[Text provided]
Segment Open
United States v. McElheney

630 F. Supp. 2d 886, 2009 U.S. Dist. LEXIS 57186, 2009 WL 1904565
CourtDistrict Court, E.D. Tennessee
DecidedJuly 2, 2009
Docket3:06-cr-00113
StatusPublished
Cited by13 cases

This text of 630 F. Supp. 2d 886 (United States v. McElheney) is published on Counsel Stack Legal Research, covering District Court, E.D. Tennessee primary law. Counsel Stack provides free access to over 12 million legal documents including statutes, case law, regulations, and constitutions.

Bluebook
United States v. McElheney, 630 F. Supp. 2d 886, 2009 U.S. Dist. LEXIS 57186, 2009 WL 1904565 (E.D. Tenn. 2009).

Opinion

SENTENCING MEMORANDUM

CURTIS L. COLLIER, Chief Judge.

Upon remand from the United States Court of Appeals for the Sixth Circuit, the Court held a hearing on June 17, 2009, to determine the sentence of Defendant Dr. Earl McElheney (“Defendant”), who stood convicted of one count of receiving child pornography. Defendant’s initial sentence was to a term of imprisonment of 135 months, which was at the bottom of his United States Sentencing Guidelines (“Guidelines”) range. Since Defendant’s initial sentence, two developments have occurred that convinced the Court to impose a non-Guidelines sentence of imprisonment for 78 months. Most important, a growing number of courts have questioned the reliability of the child pornography Guidelines. In addition, a new psychosexual assessment determined Defendant’s risk to reoffend is low.

I. PROCEDURAL BACKGROUND

Defendant was indicted by a grand jury on 44 counts of knowingly receiving or possessing child pornography in violation of 18 U.S.C. § 2252A(a)(2)(A), (a)(5)(B). He was arrested on October 24, 2006, and released on bond, but was arrested for violation of his bond conditions on December 4, 2006, and detained. Defendant entered into a plea agreement and pleaded guilty to count 40 of the indictment on February 22, 2007 (Court File Nos. 31, 32). The agreed factual basis stipulated child pornography images were found on Defendant’s computer at his workplace, which was password protected.

The parties filed a joint motion for a psychosexual evaluation, which was granted (Court File Nos. 25, 31). The Center *888 for Individual and Family Effectiveness completed the examination, which was forwarded to the Court and counsel for the defendant and the government.

The Court held a sentencing hearing on September 27, 2007, and, after ruling on Defendant’s objections to the presentence report (“PSR”), sentenced Defendant to 135 months of imprisonment, supervised release for life, a $25,000 fine, and a $100 special assessment (Court File No. 75). The government moved to dismiss the remaining counts, which motion was granted. Defendant’s motion to self report to prison was denied. The full circumstances of Defendant’s sentencing are recounted in the Court’s original sentencing memorandum. United States v. McElheney, 524 F.Supp.2d 983 (E.D.Tenn.2007).

On appeal, the Sixth Circuit vacated Defendant’s sentence, United States v. McElheney, 310 Fed.Appx. 857 (6th Cir.2009), and remanded for resentencing in light of the Supreme Court’s decision in Gall v. United States, 552 U.S. 38, 128 S.Ct. 586, 169 L.Ed.2d 445 (2007), which altered circuit case law and held district courts need not justify substantial deviations from the advisory Guidelines range with extraordinary circumstances. 128 S.Ct. at 596.
Segment Closed
[Data section]
Segment Open
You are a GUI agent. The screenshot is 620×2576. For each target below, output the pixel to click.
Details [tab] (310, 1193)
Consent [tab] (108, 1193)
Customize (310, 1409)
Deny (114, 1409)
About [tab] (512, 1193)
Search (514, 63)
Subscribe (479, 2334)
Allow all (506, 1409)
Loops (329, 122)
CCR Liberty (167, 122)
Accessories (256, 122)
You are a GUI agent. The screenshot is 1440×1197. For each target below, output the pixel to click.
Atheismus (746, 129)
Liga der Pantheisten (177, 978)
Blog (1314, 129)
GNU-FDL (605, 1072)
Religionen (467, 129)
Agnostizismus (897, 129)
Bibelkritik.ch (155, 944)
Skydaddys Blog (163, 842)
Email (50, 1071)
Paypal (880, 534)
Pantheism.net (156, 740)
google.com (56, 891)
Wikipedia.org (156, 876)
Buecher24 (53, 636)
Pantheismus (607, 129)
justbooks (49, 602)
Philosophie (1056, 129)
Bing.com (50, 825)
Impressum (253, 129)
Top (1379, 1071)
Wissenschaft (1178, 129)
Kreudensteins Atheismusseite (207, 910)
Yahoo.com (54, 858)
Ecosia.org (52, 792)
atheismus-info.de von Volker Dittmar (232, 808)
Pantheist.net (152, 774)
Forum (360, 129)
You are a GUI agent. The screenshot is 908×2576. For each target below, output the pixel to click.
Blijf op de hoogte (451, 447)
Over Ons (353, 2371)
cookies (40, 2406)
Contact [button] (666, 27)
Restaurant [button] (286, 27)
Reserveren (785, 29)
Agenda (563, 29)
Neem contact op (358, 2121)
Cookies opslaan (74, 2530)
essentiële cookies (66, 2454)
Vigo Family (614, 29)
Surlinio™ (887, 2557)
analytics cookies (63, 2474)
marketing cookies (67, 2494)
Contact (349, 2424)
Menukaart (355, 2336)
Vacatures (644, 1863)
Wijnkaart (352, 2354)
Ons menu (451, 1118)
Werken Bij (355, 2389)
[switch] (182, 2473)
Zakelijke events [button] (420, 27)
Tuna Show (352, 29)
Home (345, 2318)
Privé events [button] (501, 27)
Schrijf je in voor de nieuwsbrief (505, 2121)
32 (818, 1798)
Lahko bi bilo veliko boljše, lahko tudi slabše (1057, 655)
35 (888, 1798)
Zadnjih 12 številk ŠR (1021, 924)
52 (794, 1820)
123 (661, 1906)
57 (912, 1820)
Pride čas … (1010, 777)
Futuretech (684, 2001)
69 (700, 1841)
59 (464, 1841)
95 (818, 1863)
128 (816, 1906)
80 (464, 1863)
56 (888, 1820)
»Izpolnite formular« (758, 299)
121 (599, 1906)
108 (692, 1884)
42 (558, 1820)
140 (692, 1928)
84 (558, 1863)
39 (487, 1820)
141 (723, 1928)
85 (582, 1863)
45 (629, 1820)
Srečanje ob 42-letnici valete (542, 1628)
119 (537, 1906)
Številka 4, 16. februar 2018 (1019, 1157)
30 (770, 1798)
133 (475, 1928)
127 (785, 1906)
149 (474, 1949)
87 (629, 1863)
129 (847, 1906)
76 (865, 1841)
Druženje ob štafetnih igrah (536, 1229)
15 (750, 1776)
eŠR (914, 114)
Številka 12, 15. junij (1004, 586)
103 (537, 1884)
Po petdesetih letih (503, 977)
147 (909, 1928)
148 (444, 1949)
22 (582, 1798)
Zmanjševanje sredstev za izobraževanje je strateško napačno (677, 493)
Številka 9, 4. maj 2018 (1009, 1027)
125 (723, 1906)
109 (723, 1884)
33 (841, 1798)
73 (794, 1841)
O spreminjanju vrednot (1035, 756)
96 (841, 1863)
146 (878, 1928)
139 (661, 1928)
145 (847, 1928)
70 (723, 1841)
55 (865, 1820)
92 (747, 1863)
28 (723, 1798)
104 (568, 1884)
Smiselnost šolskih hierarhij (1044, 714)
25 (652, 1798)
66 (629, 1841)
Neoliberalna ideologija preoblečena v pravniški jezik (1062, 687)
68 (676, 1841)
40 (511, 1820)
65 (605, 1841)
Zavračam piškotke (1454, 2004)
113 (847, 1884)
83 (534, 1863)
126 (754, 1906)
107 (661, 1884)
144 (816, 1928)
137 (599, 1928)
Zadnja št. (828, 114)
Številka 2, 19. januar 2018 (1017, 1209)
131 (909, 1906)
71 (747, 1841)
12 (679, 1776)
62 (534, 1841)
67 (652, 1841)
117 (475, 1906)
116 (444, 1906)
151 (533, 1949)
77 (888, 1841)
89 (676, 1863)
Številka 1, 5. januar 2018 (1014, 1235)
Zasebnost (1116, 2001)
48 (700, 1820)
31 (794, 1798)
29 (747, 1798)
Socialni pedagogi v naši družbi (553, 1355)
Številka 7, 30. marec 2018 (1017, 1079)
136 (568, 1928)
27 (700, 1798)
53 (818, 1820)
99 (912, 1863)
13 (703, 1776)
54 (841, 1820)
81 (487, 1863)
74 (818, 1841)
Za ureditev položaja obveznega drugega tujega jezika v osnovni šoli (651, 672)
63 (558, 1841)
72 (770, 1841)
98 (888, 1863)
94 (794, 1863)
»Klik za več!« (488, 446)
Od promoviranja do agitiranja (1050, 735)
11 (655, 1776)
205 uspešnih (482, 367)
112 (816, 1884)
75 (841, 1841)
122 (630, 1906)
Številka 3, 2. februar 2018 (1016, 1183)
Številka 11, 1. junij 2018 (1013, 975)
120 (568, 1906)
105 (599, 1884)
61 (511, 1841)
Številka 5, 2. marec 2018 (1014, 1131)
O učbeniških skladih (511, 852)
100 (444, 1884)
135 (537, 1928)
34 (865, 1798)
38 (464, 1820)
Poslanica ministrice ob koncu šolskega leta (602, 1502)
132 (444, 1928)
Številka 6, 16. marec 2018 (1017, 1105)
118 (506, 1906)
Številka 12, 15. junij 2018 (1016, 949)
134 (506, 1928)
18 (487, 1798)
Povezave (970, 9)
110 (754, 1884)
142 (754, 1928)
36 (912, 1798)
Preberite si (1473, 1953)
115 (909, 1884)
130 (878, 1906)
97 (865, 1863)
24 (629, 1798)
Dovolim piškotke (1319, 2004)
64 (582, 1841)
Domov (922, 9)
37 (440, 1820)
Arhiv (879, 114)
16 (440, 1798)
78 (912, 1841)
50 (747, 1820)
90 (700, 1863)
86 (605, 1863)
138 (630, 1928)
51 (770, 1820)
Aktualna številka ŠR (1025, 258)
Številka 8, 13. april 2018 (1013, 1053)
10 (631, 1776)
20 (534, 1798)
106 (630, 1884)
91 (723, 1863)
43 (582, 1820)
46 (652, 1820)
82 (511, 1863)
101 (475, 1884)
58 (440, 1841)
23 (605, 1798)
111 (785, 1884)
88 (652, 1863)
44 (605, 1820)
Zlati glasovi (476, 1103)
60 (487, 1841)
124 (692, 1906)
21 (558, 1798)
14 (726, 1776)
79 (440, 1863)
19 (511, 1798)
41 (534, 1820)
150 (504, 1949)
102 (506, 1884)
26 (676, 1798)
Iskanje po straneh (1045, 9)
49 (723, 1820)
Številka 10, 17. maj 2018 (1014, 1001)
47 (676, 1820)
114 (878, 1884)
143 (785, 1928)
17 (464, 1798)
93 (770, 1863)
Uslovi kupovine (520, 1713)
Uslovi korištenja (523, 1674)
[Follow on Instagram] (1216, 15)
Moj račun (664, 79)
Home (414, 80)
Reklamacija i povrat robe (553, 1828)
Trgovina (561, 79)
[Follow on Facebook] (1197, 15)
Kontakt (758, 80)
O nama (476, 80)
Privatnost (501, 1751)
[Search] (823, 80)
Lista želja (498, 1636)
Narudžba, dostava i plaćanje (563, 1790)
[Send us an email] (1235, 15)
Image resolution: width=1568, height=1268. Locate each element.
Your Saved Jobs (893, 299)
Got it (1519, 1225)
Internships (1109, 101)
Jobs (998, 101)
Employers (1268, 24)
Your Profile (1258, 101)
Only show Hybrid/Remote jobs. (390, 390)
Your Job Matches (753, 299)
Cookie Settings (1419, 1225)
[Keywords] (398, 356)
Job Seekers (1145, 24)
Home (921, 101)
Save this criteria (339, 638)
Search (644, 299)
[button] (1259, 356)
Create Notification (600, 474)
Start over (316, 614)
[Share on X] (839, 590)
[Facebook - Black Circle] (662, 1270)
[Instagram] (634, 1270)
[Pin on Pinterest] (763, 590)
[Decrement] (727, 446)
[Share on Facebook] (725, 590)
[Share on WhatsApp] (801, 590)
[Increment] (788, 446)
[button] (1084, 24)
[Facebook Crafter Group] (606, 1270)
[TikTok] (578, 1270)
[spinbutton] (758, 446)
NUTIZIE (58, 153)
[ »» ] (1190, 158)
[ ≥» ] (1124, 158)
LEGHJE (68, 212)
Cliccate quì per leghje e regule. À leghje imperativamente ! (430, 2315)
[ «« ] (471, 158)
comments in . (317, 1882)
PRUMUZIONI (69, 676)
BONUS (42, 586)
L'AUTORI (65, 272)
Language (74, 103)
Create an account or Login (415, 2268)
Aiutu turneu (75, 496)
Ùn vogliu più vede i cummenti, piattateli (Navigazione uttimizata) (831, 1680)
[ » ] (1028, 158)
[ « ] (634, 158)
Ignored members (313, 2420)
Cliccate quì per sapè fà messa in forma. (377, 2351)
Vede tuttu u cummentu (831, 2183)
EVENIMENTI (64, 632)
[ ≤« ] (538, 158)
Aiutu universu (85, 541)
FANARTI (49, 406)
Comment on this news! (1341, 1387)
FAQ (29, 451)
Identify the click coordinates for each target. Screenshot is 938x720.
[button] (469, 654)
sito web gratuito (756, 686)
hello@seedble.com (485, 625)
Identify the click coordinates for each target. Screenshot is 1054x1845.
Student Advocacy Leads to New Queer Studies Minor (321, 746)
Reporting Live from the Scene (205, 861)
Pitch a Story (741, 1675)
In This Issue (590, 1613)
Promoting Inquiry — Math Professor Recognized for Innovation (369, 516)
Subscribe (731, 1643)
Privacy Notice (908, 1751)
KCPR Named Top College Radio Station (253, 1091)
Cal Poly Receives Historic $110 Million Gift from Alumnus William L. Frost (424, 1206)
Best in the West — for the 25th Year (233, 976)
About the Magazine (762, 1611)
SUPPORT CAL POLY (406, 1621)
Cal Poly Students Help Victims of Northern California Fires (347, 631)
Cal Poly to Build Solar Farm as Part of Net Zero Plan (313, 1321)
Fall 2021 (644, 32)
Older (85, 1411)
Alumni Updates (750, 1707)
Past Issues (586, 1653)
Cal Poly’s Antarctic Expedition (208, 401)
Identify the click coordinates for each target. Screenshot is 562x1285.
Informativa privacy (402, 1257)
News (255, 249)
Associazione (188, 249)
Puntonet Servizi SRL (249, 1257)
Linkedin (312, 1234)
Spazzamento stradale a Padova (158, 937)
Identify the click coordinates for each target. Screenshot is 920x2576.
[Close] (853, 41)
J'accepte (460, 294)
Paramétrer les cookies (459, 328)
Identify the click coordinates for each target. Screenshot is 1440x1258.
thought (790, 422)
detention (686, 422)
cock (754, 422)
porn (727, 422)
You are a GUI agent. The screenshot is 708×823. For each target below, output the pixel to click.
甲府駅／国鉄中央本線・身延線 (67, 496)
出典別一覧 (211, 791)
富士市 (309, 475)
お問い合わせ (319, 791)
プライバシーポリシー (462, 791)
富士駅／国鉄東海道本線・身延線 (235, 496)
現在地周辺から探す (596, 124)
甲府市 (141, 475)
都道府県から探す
Segment Closed
[Problems to work on]
• 1. In the court opinion, what term of imprisonment did the Court impose after remand?
• 2. Say whether each statement agrees with the court opinion, and support each answer by quoting the deciding words from the opinion.
(a) The defendant pleaded guilty to count 40 of the indictment.
(b) The defendant's motion to self report to prison was granted.
(c) The defendant's initial sentence was at the top of his Guidelines range.

[Answers to each task]
• 1. A non-Guidelines sentence of 78 months of imprisonment.

• 2.
(a) Yes: "pleaded guilty to count 40 of the indictment on February 22, 2007"
(b) No: "Defendant’s motion to self report to prison was denied."
(c) No: "which was at the bottom of his United States Sentencing Guidelines (“Guidelines”) range"